PROMPT: Go through the data from its first line and retype each line, stopping once the line containing "system type is" has been retyped.

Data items
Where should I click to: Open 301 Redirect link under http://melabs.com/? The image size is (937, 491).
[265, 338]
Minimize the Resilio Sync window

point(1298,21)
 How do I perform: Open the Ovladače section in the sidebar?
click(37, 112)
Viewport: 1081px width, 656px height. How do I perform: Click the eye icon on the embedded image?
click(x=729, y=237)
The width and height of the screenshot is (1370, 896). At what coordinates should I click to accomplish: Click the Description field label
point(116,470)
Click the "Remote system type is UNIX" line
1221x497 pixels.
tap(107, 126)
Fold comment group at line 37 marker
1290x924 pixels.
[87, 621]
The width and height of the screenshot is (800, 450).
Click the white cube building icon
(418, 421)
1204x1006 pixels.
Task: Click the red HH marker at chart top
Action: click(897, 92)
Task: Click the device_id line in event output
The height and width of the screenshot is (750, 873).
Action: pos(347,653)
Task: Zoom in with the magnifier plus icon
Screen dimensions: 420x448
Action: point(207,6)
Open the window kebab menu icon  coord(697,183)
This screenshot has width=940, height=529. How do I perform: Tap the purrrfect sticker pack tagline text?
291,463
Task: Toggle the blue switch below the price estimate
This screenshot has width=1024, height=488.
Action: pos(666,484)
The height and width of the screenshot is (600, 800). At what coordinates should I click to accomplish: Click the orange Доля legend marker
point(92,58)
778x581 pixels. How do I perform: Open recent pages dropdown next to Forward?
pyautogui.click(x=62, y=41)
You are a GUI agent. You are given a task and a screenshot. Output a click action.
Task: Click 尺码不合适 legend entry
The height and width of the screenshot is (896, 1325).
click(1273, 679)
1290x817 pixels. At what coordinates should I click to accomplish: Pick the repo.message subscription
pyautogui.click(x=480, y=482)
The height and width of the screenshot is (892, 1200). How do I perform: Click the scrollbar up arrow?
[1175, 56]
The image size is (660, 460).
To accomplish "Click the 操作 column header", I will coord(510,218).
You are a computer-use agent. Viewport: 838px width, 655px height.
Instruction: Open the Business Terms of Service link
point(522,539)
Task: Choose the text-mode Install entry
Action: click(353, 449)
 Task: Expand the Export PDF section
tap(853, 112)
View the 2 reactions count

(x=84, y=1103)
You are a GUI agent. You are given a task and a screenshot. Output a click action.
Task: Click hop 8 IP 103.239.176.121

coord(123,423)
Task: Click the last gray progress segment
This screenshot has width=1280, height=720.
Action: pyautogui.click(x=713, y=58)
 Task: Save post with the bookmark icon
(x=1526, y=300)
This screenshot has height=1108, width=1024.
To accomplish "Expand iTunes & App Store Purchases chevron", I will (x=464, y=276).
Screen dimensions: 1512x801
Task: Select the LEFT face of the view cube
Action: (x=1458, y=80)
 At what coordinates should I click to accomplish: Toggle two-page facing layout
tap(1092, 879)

OUTPUT BELOW:
Where should I click to: Open 301 Redirect link under http://melabs.com/? The image size is (937, 491).
[265, 338]
Minimize the Resilio Sync window

point(1298,21)
 How do I perform: Open the Ovladače section in the sidebar?
click(37, 112)
Viewport: 1081px width, 656px height. How do I perform: Click the eye icon on the embedded image?
click(x=729, y=237)
The width and height of the screenshot is (1370, 896). At what coordinates should I click to accomplish: Click the Description field label
point(116,470)
Click the "Remote system type is UNIX" line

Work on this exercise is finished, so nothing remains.